Mevrouw Veenendaal (VVD):

Dat moet je dan koppelen aan het bericht dat het jou ook kan overkomen. Het is belangrijk dat gezonde mensen zich realiseren dat hen of hun kind morgen iets kan overkomen. Dan wil betrokkene misschien op een transplantatielijst komen. Tijdens het algemeen overleg over het ADR-systeem liet een man mij foto's zien die dateerden van de periode dat hij leed aan een leverkwaal. De moeder sprak haar blijdschap uit over de gang van zaken.

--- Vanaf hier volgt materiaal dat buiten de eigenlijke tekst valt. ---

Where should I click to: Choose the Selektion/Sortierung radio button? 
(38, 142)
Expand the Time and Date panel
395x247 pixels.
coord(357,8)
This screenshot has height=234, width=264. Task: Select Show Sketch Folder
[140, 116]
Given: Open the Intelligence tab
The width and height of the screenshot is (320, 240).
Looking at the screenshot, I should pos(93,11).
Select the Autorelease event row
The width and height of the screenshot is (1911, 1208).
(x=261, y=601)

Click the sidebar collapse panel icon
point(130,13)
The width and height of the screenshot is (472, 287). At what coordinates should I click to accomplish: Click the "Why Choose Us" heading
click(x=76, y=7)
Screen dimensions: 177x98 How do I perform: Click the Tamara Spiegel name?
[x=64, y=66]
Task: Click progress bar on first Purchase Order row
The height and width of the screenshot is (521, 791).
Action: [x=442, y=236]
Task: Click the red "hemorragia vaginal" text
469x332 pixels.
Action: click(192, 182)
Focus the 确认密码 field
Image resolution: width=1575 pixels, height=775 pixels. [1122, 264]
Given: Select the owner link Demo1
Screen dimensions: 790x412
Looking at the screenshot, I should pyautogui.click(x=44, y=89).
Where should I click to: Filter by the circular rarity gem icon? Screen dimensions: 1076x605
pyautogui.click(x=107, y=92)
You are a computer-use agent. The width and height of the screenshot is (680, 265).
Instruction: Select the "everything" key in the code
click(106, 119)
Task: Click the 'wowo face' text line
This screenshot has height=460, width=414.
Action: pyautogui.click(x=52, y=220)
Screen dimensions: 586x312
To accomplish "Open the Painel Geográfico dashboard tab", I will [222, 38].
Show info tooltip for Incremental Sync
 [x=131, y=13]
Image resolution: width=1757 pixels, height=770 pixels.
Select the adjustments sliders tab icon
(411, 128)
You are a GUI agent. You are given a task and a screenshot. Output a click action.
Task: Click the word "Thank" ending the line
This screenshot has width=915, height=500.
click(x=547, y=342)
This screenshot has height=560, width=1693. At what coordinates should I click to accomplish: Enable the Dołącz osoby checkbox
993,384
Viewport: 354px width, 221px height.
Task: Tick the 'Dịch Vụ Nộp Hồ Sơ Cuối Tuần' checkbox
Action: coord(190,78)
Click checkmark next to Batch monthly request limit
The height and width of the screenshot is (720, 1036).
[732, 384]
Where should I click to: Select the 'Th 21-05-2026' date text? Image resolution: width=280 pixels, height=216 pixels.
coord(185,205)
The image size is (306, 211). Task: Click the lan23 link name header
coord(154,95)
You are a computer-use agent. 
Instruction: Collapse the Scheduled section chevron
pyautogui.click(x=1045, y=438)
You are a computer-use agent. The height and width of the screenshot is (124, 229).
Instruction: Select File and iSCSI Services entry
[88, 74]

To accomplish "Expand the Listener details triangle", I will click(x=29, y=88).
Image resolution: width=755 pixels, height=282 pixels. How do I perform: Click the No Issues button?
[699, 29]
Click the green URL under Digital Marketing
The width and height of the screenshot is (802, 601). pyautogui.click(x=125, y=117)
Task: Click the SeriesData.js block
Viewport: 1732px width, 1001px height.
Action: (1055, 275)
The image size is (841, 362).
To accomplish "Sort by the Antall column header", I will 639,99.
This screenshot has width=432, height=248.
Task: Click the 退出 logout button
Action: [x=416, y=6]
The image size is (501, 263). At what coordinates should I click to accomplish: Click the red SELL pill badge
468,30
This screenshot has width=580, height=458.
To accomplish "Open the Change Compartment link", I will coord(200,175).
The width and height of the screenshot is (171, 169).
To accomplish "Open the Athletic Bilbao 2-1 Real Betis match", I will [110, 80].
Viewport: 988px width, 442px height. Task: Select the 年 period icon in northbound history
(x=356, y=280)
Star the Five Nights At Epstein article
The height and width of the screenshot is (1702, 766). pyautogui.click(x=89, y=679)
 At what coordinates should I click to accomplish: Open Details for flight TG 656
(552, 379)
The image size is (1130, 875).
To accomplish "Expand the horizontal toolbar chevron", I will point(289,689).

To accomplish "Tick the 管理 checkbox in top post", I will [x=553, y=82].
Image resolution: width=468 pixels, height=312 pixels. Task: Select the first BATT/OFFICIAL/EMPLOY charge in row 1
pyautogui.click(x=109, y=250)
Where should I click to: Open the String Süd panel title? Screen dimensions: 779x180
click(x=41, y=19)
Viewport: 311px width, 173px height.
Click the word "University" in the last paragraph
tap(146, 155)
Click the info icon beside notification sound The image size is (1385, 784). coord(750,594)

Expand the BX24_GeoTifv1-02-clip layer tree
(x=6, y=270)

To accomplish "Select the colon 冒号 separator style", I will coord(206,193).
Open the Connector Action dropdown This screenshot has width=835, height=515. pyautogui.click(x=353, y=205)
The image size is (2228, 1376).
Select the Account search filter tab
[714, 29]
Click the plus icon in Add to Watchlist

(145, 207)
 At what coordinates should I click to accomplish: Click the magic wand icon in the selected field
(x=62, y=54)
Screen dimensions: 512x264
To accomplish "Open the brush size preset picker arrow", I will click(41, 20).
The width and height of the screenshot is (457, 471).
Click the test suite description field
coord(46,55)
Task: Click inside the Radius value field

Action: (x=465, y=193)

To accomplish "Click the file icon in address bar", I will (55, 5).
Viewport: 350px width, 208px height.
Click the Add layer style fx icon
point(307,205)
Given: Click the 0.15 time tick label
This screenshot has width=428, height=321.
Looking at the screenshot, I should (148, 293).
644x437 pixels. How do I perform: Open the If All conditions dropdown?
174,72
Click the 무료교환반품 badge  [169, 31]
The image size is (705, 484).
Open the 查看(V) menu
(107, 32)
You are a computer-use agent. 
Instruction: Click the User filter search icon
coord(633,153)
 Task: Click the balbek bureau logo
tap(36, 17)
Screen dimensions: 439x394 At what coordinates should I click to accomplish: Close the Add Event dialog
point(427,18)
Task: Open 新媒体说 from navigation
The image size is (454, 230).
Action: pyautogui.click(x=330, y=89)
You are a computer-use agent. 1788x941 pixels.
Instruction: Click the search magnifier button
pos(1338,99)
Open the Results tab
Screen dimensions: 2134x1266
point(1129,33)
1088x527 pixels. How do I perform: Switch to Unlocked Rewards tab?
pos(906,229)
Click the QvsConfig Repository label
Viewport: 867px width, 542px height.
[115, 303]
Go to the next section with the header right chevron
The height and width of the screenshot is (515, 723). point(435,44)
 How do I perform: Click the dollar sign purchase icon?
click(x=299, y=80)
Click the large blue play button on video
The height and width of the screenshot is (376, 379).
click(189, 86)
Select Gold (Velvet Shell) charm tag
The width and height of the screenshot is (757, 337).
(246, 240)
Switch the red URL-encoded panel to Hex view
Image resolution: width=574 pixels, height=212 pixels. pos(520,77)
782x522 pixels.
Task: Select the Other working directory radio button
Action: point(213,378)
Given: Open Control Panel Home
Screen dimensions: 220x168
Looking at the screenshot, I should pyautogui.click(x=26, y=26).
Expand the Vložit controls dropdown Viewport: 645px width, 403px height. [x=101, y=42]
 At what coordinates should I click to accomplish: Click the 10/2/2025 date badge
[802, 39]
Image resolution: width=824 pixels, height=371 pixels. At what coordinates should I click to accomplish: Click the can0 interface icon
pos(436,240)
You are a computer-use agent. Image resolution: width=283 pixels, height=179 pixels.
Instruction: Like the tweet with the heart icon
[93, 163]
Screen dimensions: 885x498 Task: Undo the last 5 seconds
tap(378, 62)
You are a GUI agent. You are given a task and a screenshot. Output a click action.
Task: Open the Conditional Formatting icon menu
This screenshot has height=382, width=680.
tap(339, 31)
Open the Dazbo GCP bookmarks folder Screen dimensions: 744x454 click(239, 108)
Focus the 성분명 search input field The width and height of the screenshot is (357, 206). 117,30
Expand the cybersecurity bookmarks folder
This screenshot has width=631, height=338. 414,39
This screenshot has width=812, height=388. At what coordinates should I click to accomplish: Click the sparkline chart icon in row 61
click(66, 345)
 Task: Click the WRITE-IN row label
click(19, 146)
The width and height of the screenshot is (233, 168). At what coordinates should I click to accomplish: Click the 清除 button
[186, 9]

Als iemand die zo iets heeft meegemaakt dat in een programma kan laten zien, zal daar een positief effect van uitgaan, omdat mensen zich realiseren dat het hen ook kan overkomen. Ik ben het dus met u eens.

Misschien kan op het formulier om donatie te doen, de vraag als eerste worden gesteld: wilt u ontvangen en wilt u, in vervolg daarop, ook geven? Wij hebben hierover een motie ingediend met GroenLinks.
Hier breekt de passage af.